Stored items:
-- -- --

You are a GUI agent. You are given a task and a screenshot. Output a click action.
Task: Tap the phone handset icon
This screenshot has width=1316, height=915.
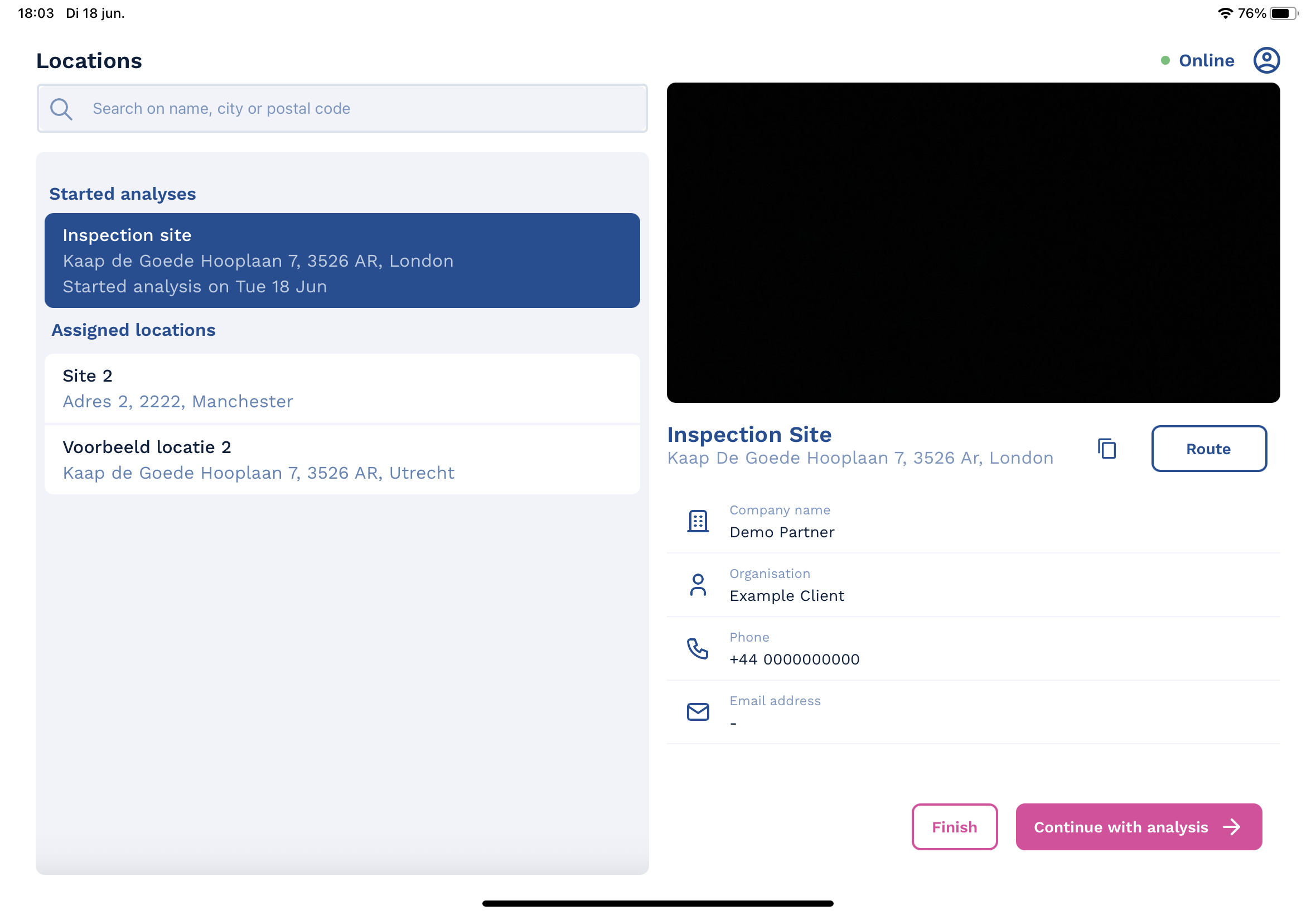(697, 648)
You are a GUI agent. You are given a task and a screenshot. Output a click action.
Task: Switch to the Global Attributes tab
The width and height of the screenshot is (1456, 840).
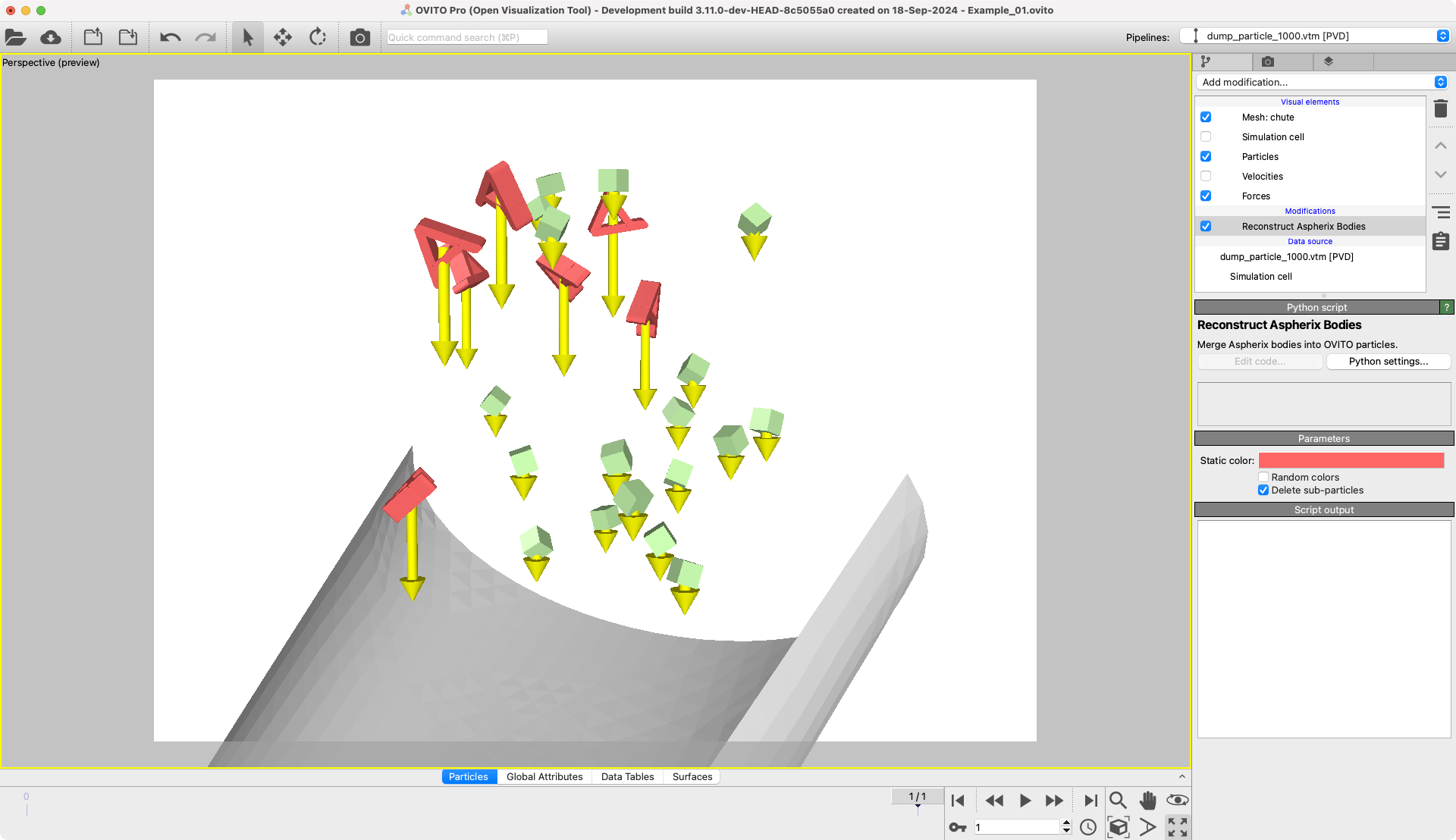click(544, 776)
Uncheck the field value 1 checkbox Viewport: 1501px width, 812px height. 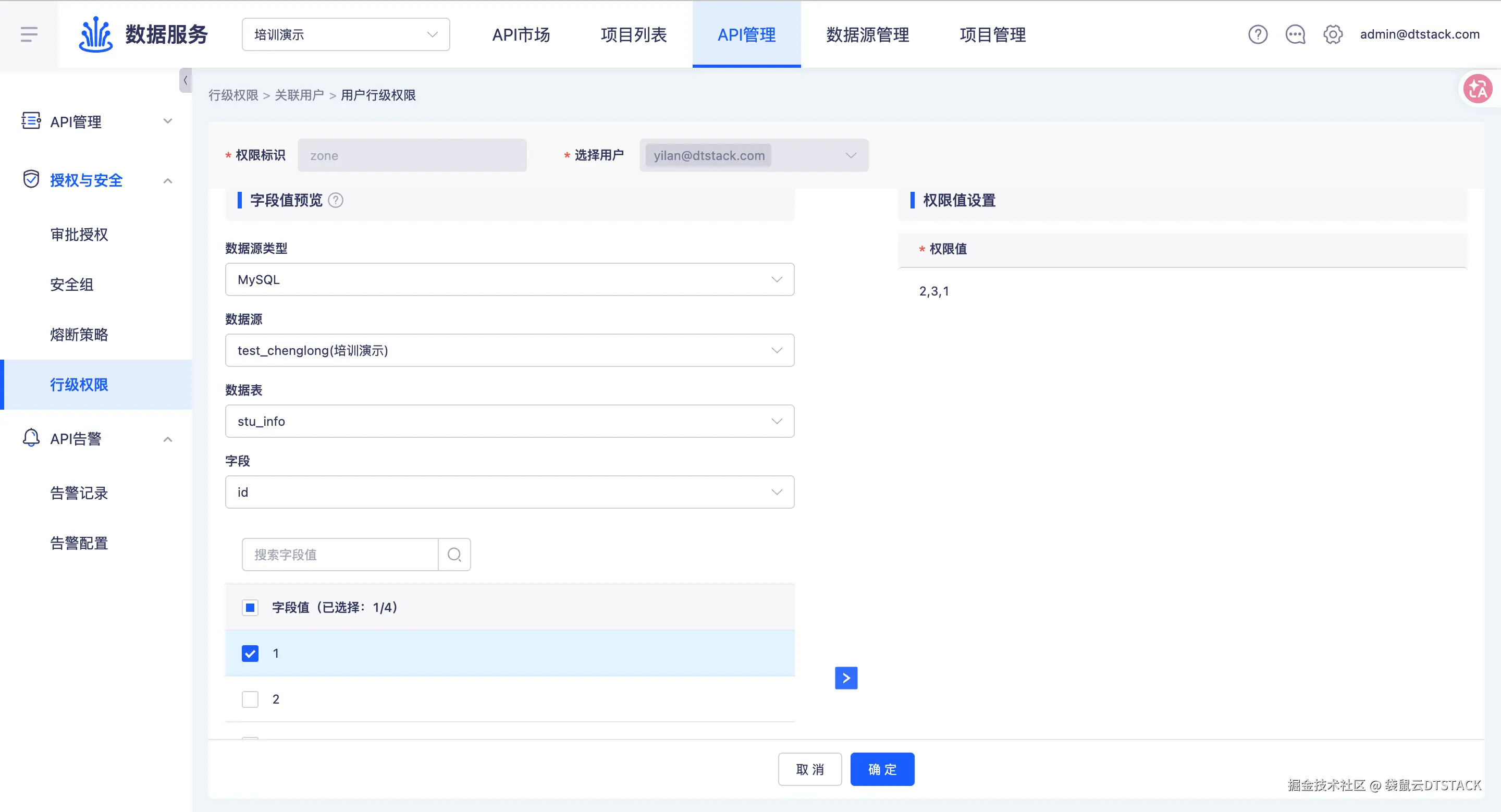coord(250,654)
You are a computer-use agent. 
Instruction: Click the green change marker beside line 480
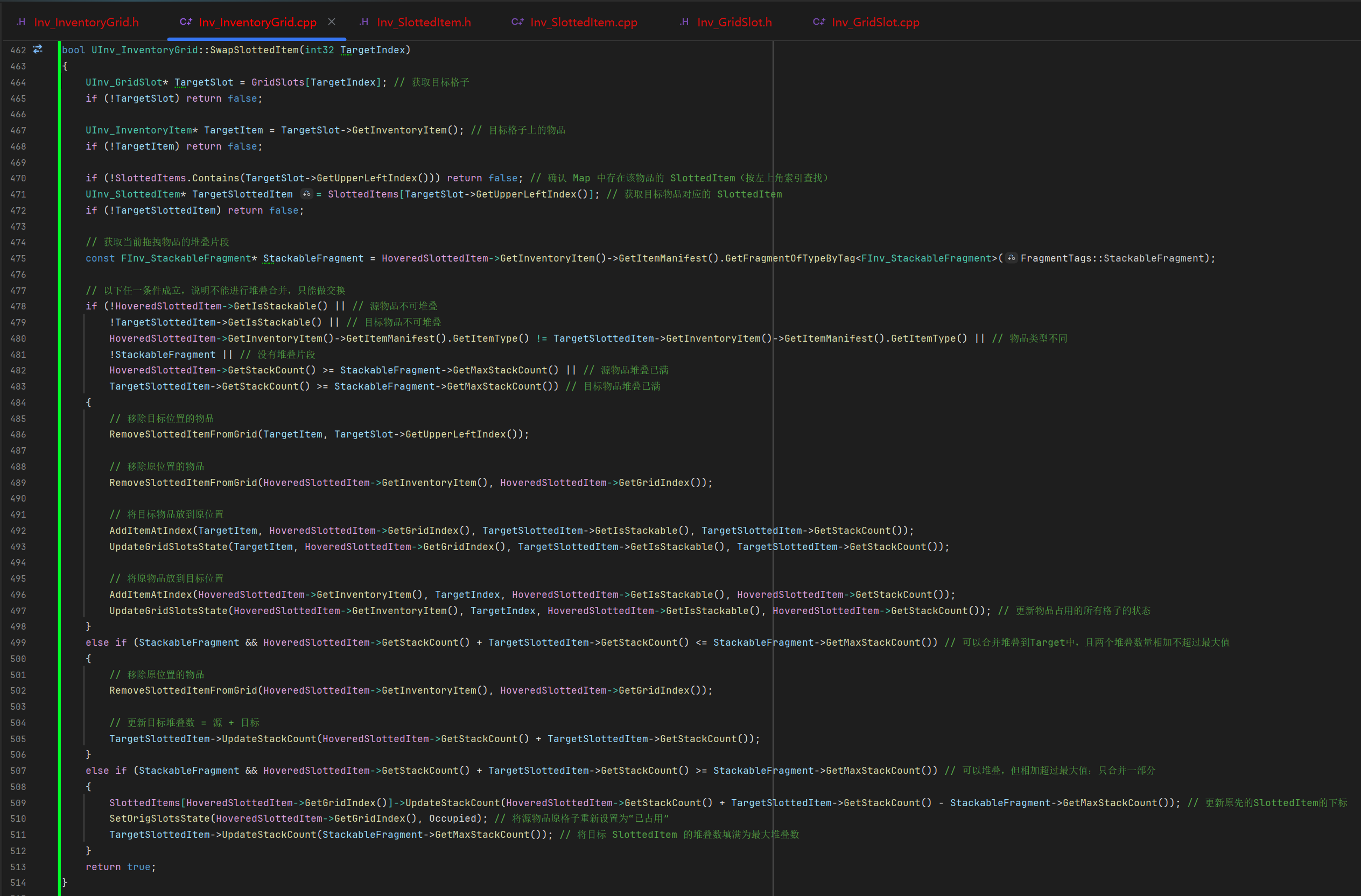coord(59,338)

-- -- --

● **What the task asks**: Verbatim, write out the line containing "You are a computer-use agent." and all later lines through the end of the records, leaving every picture out.

● **Response to the exercise**:
You are a computer-use agent. 
Instruction: Click the green change marker beside line 480
coord(59,338)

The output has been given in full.